Bioconjugation refers to the chemical technique used for coupling together two molecules, at least one of which is the biomolecule, such as a protein, nucleic acid, or carbohydrate. Proteins are particularly diverse biomolecules because of the various amino acids available and are therefore key substrates in bioconjugation reactions.
The bioconjugation reactions play a particularly important role in protein synthesis. Due to recent advances in the study of biomolecules, it is now possible to modify proteins to perform various functions, which include imaging biomarkers such as streptavidin conjugates, cellular tracking, as well as target drug delivery.
Synthesis and Strategy
The chemistry behind conjugation might be simple, but its execution certainly isn’t. Efficient bioconjugation reactions can be hindered by several obstacles. For instance, since certain residues of amino acids tend to be more prevalent compared to others, some reactions cannot be selective and are thus inefficient. The other key obstacle is that polar molecules on the surface of proteins may interfere with reactions. Selectively modifying multiple sites on a protein also present considerable challenges.
Classical approaches to the modification of proteins are usually second-order reactions targeting side chains of specific amino acids such as lysine and cysteine. Lysine and cysteine side chains contain amino and thiol groups, respectively, and this allows them to undergo modifications with a wide range of reagents. With the advancements in biochemistry and the advent of new technologies, strategies have been developed to increase the efficiency of bioconjugation reactions.

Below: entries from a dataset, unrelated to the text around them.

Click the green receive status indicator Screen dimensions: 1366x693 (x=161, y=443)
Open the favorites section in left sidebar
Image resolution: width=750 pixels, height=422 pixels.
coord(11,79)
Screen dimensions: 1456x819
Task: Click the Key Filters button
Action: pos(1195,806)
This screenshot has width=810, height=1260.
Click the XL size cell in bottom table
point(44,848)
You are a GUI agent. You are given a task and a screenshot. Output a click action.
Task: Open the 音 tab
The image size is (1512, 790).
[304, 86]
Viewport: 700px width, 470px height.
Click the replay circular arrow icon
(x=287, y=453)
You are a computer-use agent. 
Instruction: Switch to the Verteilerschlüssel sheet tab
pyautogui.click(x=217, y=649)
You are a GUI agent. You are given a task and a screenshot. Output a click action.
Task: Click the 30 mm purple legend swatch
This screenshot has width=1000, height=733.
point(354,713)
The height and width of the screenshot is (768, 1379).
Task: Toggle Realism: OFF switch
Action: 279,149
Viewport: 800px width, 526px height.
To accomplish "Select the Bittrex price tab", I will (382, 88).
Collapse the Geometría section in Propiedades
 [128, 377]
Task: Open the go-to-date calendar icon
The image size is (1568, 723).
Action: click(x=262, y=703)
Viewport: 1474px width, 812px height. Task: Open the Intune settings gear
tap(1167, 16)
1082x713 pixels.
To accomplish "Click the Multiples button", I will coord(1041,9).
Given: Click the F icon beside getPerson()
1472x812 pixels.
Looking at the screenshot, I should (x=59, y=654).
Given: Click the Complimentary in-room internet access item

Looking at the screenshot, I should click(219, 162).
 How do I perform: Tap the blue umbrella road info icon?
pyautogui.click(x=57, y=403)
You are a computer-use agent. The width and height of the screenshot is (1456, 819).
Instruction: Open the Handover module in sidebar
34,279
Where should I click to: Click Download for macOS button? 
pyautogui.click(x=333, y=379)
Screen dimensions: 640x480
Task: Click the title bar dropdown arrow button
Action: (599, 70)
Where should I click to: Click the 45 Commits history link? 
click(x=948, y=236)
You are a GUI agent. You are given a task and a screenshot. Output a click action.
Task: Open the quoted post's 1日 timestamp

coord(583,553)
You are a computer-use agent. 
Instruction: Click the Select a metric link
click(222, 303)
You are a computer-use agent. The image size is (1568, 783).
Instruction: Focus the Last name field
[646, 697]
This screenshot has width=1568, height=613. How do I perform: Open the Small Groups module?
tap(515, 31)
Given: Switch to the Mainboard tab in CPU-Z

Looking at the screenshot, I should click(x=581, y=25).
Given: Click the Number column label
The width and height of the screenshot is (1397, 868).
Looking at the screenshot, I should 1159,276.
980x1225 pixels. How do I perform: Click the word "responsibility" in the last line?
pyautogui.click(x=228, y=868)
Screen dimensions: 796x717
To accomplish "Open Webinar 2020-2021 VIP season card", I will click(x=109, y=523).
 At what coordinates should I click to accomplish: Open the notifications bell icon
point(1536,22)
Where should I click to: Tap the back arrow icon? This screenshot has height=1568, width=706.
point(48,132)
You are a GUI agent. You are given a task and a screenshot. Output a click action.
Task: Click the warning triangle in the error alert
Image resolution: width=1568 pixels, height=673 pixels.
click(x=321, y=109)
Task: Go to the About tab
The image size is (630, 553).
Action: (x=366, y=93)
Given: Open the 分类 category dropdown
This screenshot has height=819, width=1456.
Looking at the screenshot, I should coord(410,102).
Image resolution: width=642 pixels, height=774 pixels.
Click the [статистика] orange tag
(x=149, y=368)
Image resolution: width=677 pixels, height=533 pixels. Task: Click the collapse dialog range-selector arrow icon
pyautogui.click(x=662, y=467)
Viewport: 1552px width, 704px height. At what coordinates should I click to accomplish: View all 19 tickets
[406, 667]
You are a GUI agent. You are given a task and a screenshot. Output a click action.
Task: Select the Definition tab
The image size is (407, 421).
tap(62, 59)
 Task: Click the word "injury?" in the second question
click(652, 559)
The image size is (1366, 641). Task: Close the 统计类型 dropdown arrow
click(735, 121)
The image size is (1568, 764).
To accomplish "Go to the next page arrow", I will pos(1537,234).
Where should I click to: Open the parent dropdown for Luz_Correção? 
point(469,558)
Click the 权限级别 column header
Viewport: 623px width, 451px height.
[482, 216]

Strategy selection largely depends on the target protein. If the protein is present in a mixture where isolation isn’t possible, alternative approaches will have to be used. If the protein is present in the purified form, the next question that should be considered is whether or not site specificity is required.
Bio-orthogonal reactions are a subset of bioconjugation reactions that has grown increasingly important and they are reactions in living systems that don’t interfere with the native processes. Rather, they provide a mechanism for the targeting and modification of a specific site on a protein. Applications include enhanced fluorescence, live cell labelling, as well as photochemical switching behaviour in proteins.
Common examples of bio-orthogonal reactions are ketone and aldehyde modification reactions. These functional groups tend to be effective since they aren’t present on cell surfaces, which means that they can be uniquely identified after attachment. In such a scenario, a ketone or aldehyde functional group on a biomolecule is coupled to a protein using hydrazide or aminooxy compounds thus forming stable hydrazine or oxime linkages between the protein and biomolecule.
N-and C- Termini Modification
Natural amino acid residues are prevalent in proteins, which is why it is difficult to target a single residue selectively. Techniques have thus been developed for targeting residues on the N- and C- termini due to enhanced site selectivity in these locations.
A good N-terminal modification example is the oxidation of the threonine or serine residues thus forming an N-terminal Aldehyde that can undergo bio-orthogonal reactions that are similar to those previously described.
A good example of a C-terminal modification is the native chemical litigation (NLC) where a thioester residue on the C-terminal is coupled to a thiol group on a cysteine residue on another protein’s N-terminal. This technique makes the construction of large polypeptides possible through the assembly of several smaller ones. NCL is particularly powerful since the first step, which is the interaction between thiol and thioester groups is reversible, while the second step that forms an and amide is irreversible. This leads to high yields of the final ligation product.
Selective modification of a protein site is done through the alkylation of cysteine residues. The technique is usually effective for naturally expressed proteins and depends on the low abundance of cysteine residues. Still, many reagents used in the alkylation process, such as vinyl sulfones and iodoacetamides, have been shown to modify other amino acids in the proteins thus lowering selectivity.
The vast majority of bioconjugation reactions don’t usually go to full completion, which is why excess reagent is usually added. This makes it harder to extract the product out of the resultant mixture. In addition, only a handful of techniques have been developed for purifying products of bioconjugation reactions.
A simple technique such as size-exclusion chromatography can be used for isolating bioconjugated molecules if the target product is large enough to elute faster compared to the rest of the molecules present in the mixture. Purification methods unique to the bioconjugation reaction have to be developed in other instances.